Burgin noted that the unsustainable use of resources has many implications that directly and indirectly threaten the livelihoods and health and well being of all Vincentians.
“The indiscriminate cutting of trees not only leads to a loss of habitat for many animal species, it also leads to land degradation, soil erosion, floods and other disasters, as well as more concentration of carbon dioxide in the atmosphere. Land base sources of pollution are eventually deposited into the rivers and seas and affect the health of aquatic and marine ecosystems.

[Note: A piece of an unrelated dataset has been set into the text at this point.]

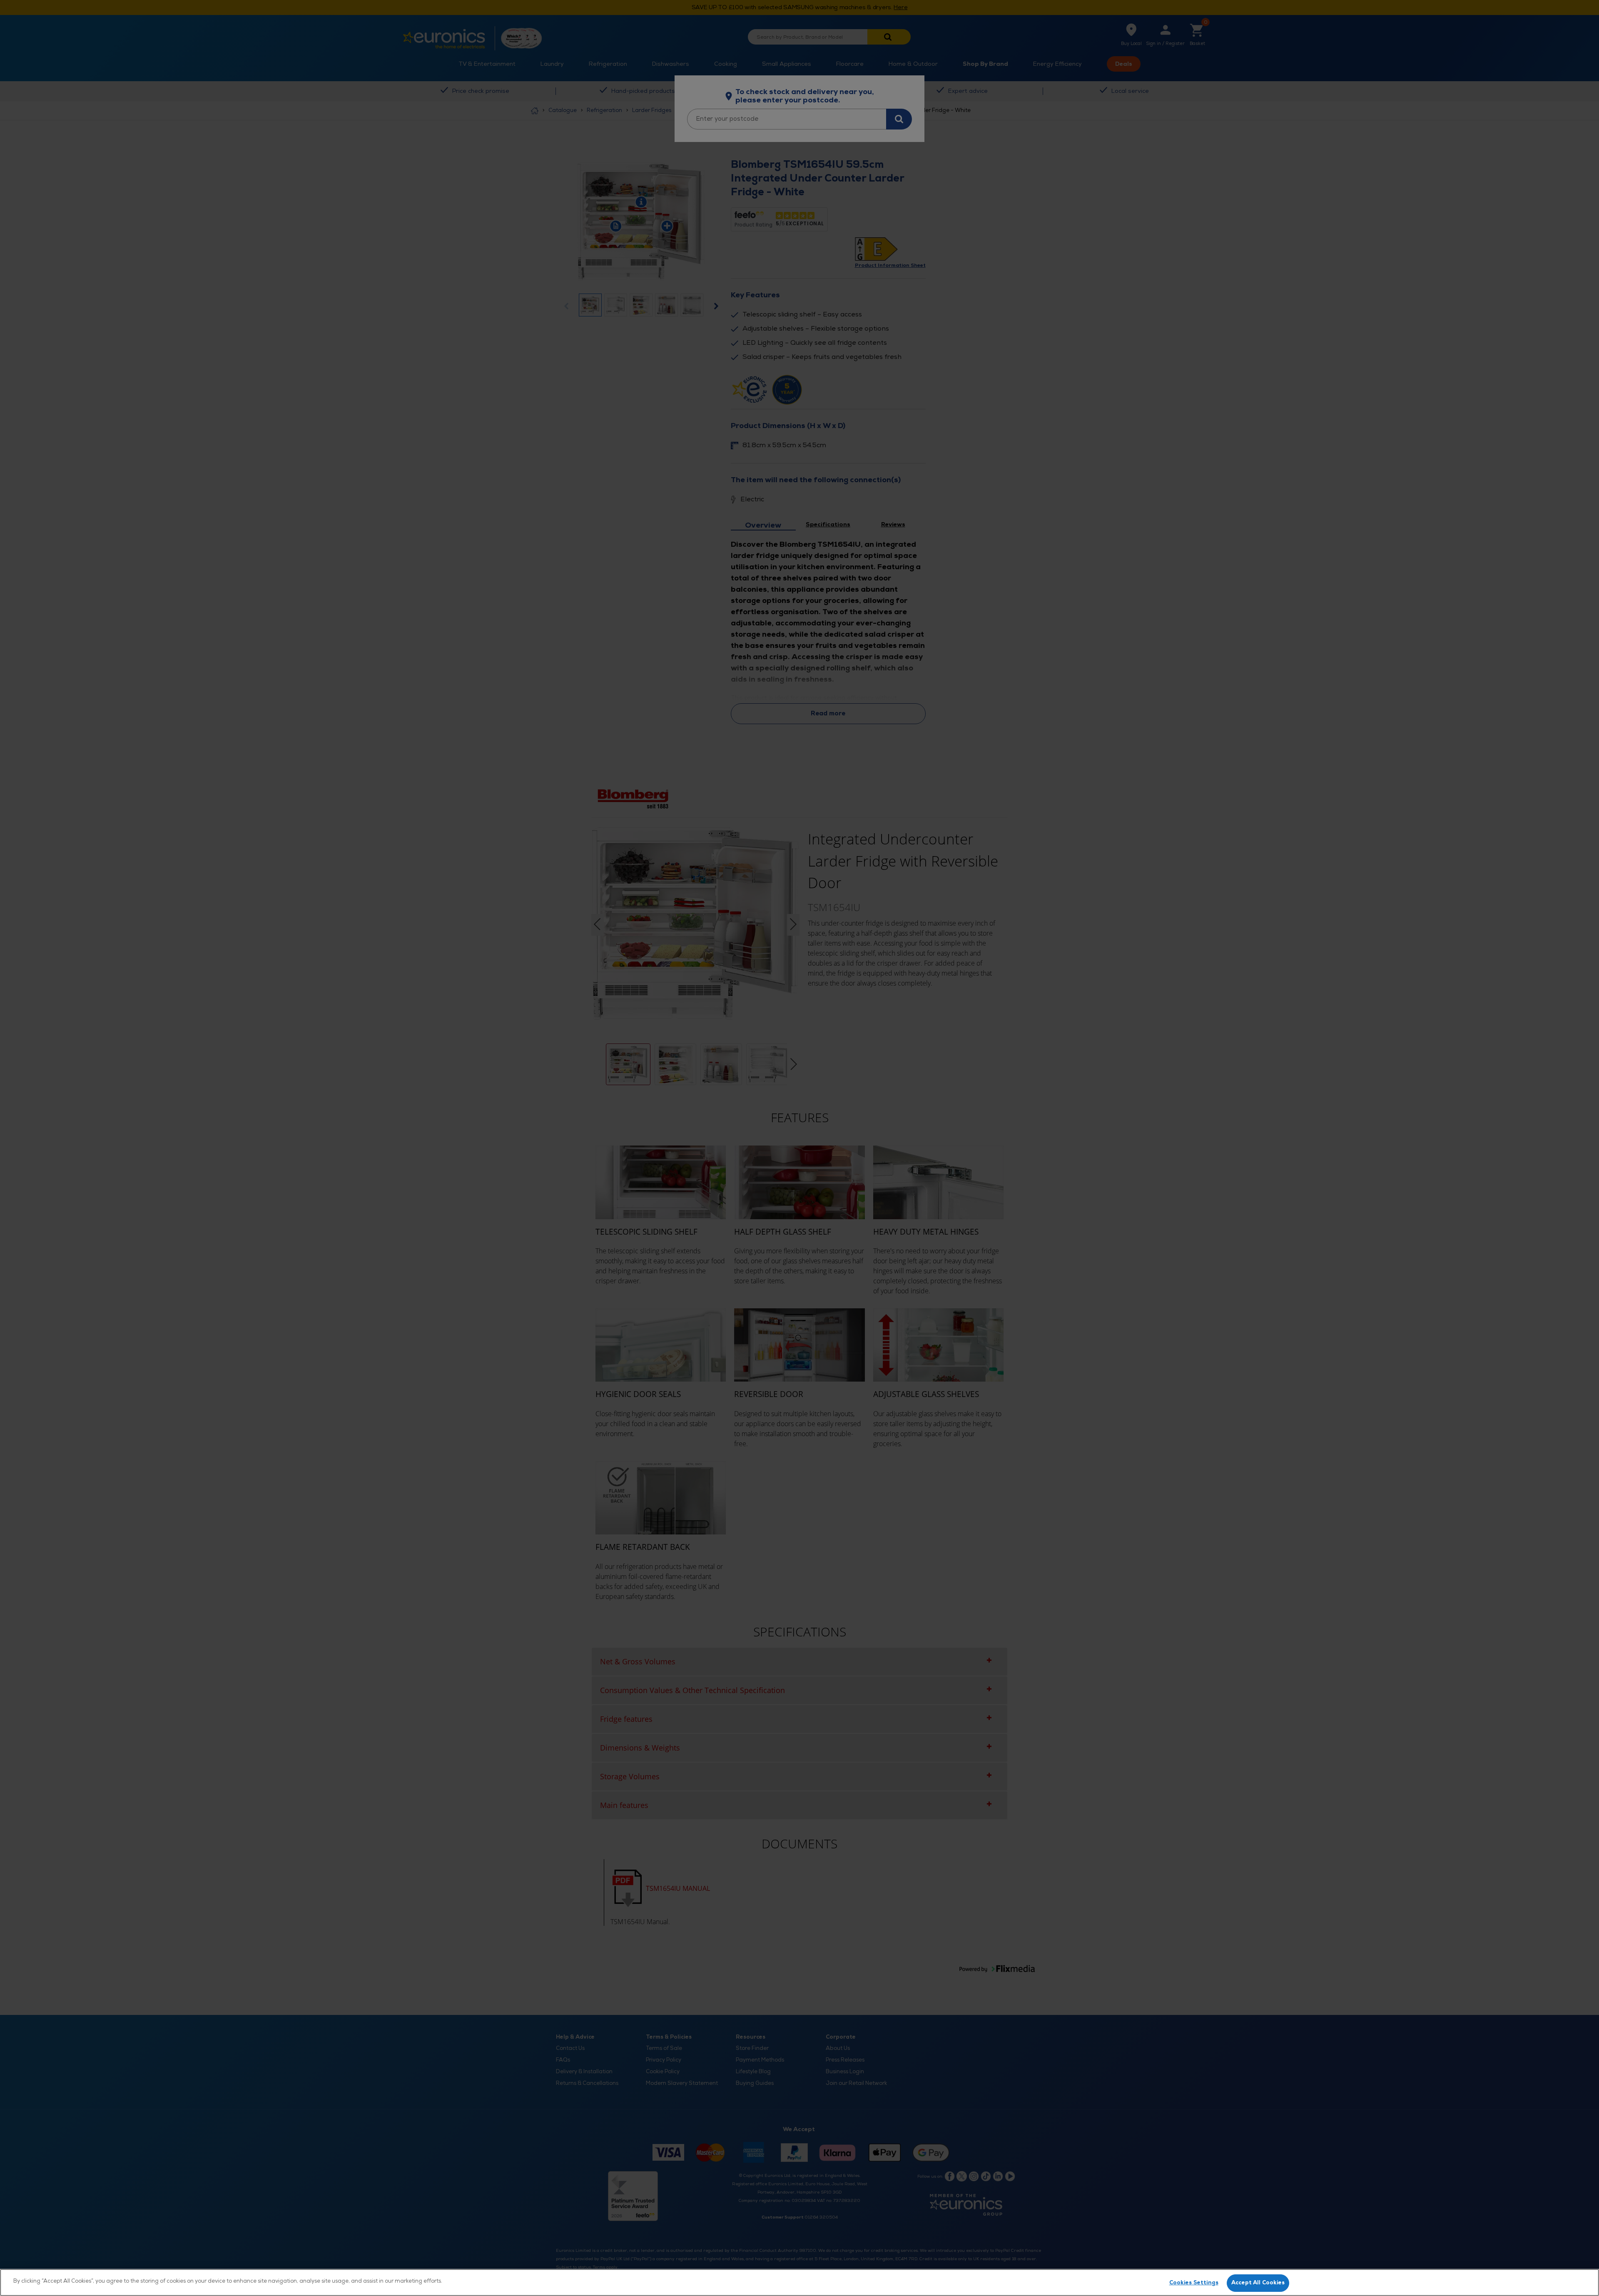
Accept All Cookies (1258, 2282)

“The destruction of mangroves leaves shorelines vulnerable to storms and hurricane winds, waves, and floods. It also restricts its other functions such as helping to prevent erosion by stabilizing sediments with their tangled root systems, maintaining water quality and clarity, filtering pollutants and trapping sediments originating from land as well as serving as a nursery for young fishes, etc. These practical examples are seen on numerous occasions throughout the island.”
The minister said his ministry, through its National Strategy and Action Plan, is trying to combat the negative actions taken by some citizens in destroying the nation’s valuable biodiversity.
“By mainstreaming biodiversity conservation and management, we can move forward with a more holistic approach geared towards conservation,” he said.